━━━━━ ФРАГМЕНТ ДОКУМЕНТА

Жить нам стало легче в том плане, что теперь мы спали без клопов в вагончике, а в зимовье только готовили и ели. Геолог по паршивенькой, древней рации связался с конторой, отчитался о проделанной работе, обрисовал ситуацию и вскоре, после этого к нам прибыли с проверкой, привезли нового бурильщика, запчасти, продукты, бочки с солярой и т. д.
Ещё на базе артели, когда меня озарила мысль, что здесь ловить особо нечего, я послал запрос в старательскую артель в посёлке «Ерофей Павлович» Амурской области, чьё объявление случайно увидел в какой-то газетёнке. Вот с этой оказией мне прибыло заказное письмо с приглашением на работу. Урра! Заканчивался февраль, а в марте в артелях начинается ремонт техники, подготовка к промывочному сезону, а значит, пора и мне вставать на крыло и лететь туда, где есть хоть какая-то надежда на заработок.
Объявляю мужикам о своём решении, показываю письмо и тут раздаётся дружный вопль: «Ты что, желаешь нам голодной смерти, тебе нас не жалко?» – «Нет, парни, не жалко, трудно умереть от голода на мешках с харчами, ни хрена с вами не случится, а пост пойдёт на пользу, вон «мамоны» отрастили. Я стал на курс, поймал ветер, и теперь никто меня с этого курса не собьёт.

━━━━━━━━━━

(РАБОЧИЕ ЗАДАНИЯ):
(a) Повторите дословно часть фрагмента о зимовке старателей между словами «Жить нам стало» и «надежда на заработок.» включительно.
(b) Перескажите фрагмент о зимовке старателей в двух предложениях.

━━━━━ ПРЕДСТАВЛЕННЫЕ ДАННЫЕ

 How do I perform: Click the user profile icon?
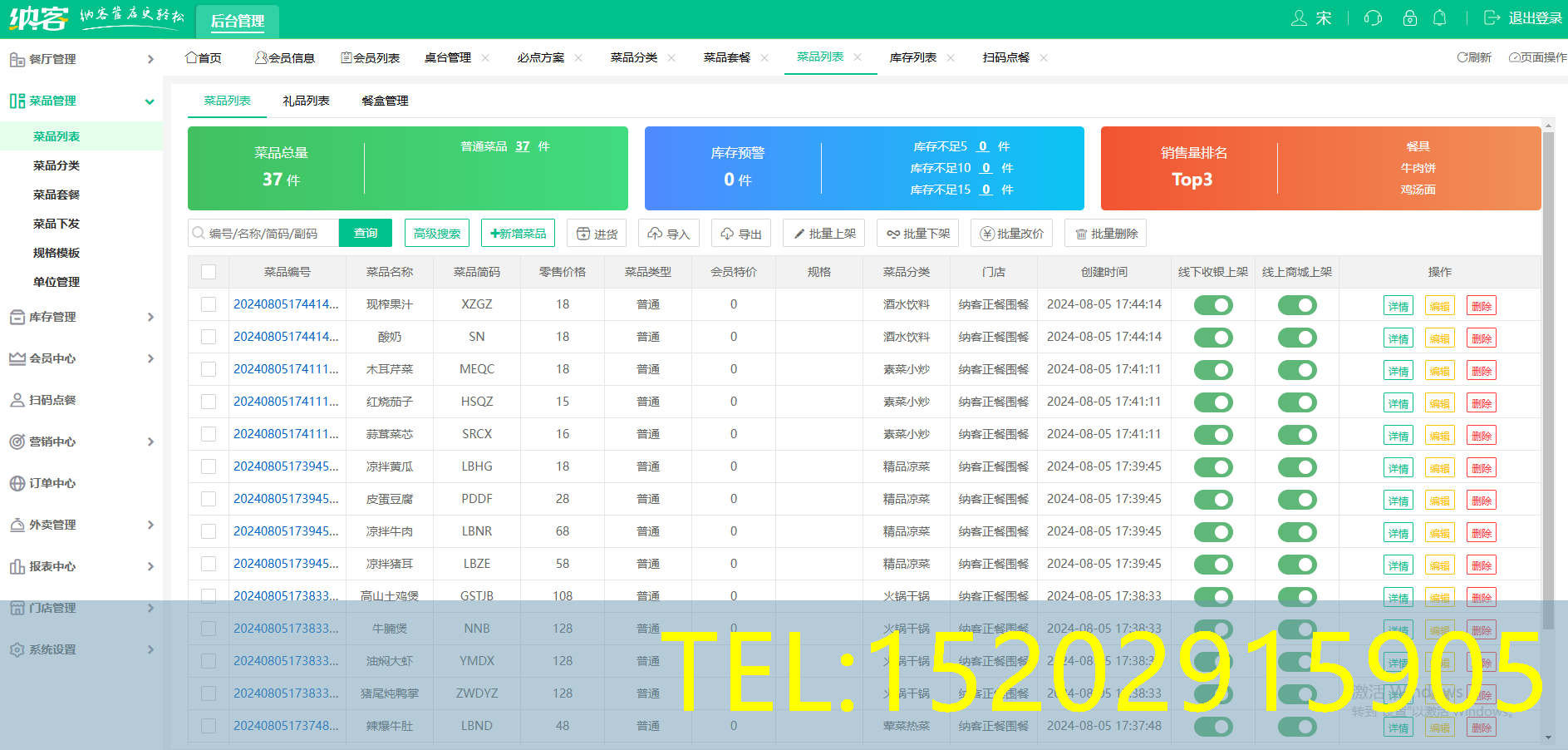1299,18
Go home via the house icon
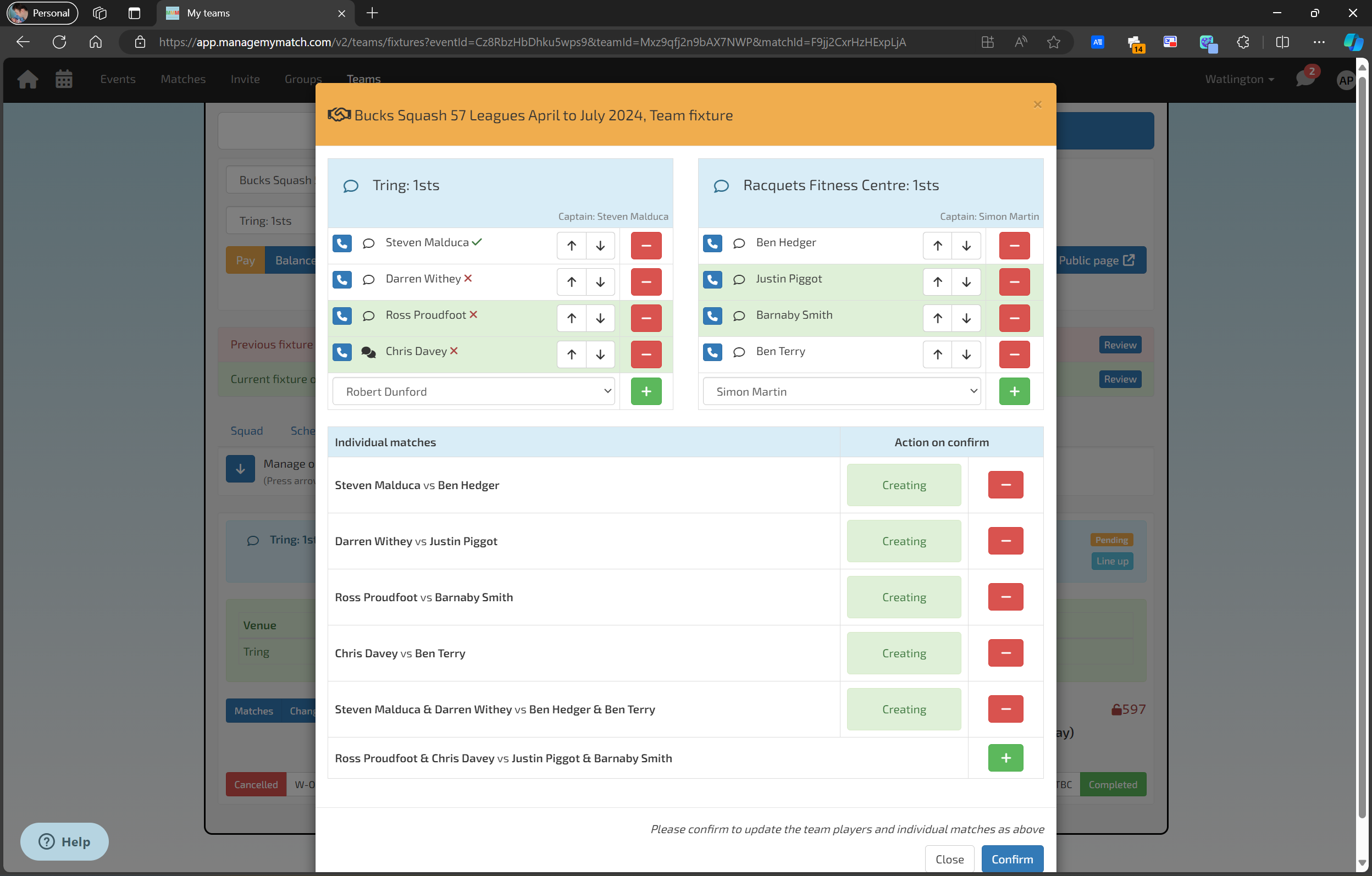1372x876 pixels. 27,79
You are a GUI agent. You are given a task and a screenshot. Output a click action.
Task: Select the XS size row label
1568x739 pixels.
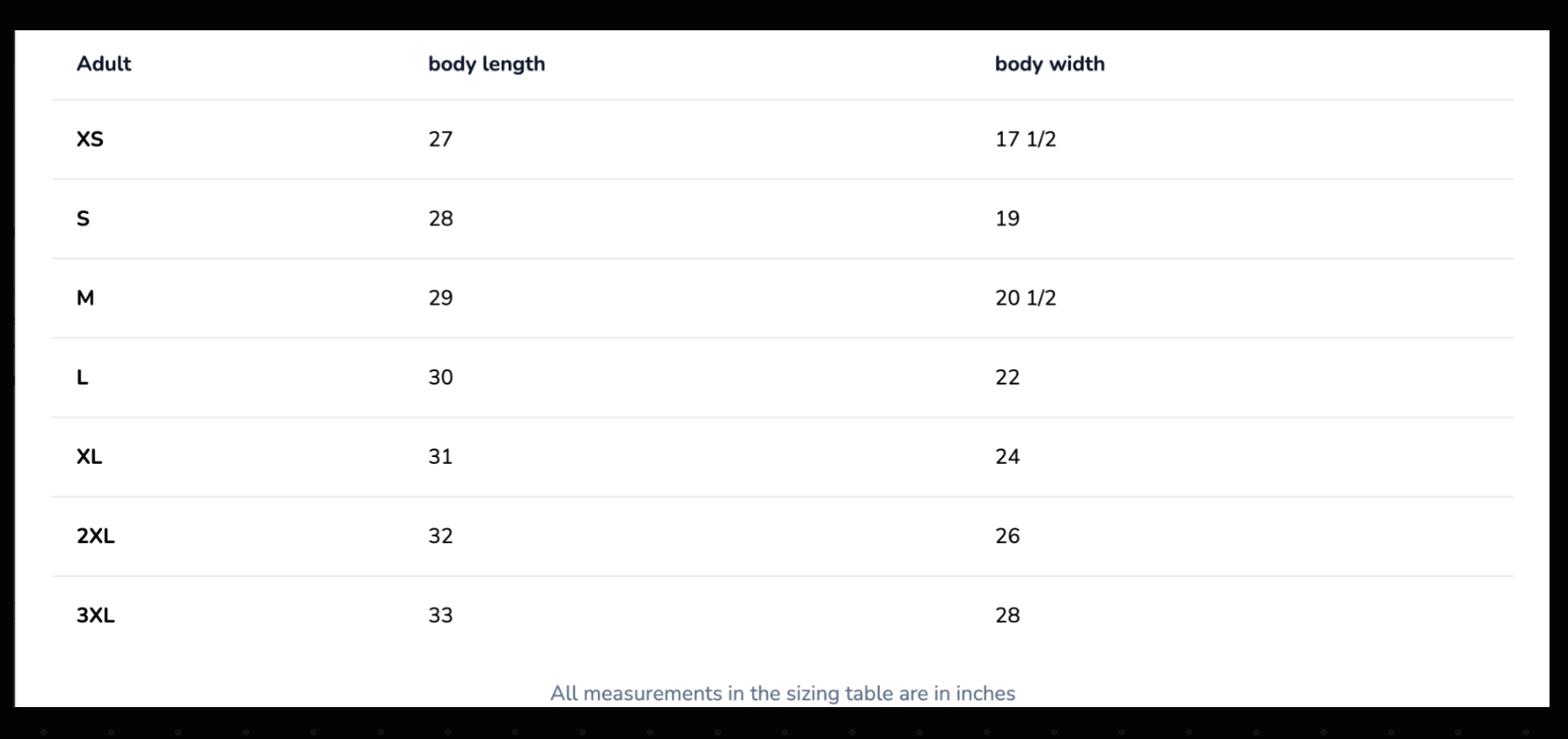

━━━━━━━━━━

(ПОЛНЫЕ РЕШЕНИЯ):
(a)
Жить нам стало легче в том плане, что теперь мы спали без клопов в вагончике, а в зимовье только готовили и ели. Геолог по паршивенькой, древней рации связался с конторой, отчитался о проделанной работе, обрисовал ситуацию и вскоре, после этого к нам прибыли с проверкой, привезли нового бурильщика, запчасти, продукты, бочки с солярой и т. д.
Ещё на базе артели, когда меня озарила мысль, что здесь ловить особо нечего, я послал запрос в старательскую артель в посёлке «Ерофей Павлович» Амурской области, чьё объявление случайно увидел в какой-то газетёнке. Вот с этой оказией мне прибыло заказное письмо с приглашением на работу. Урра! Заканчивался февраль, а в марте в артелях начинается ремонт техники, подготовка к промывочному сезону, а значит, пора и мне вставать на крыло и лететь туда, где есть хоть какая-то надежда на заработок.

(b) После того как геолог отчитался по рации перед конторой, к ним прибыли с проверкой и привезли нового бурильщика, запчасти, продукты и солярку, а с той же оказией рассказчику пришло заказное письмо с приглашением на работу в старательскую артель в посёлке «Ерофей Павлович» Амурской области. Рассказчик объявил товарищам о решении уехать туда к мартовской подготовке к промывочному сезону и ответил на их упреки, что от голода на мешках с харчами им не умереть и с выбранного курса его никто не собьет.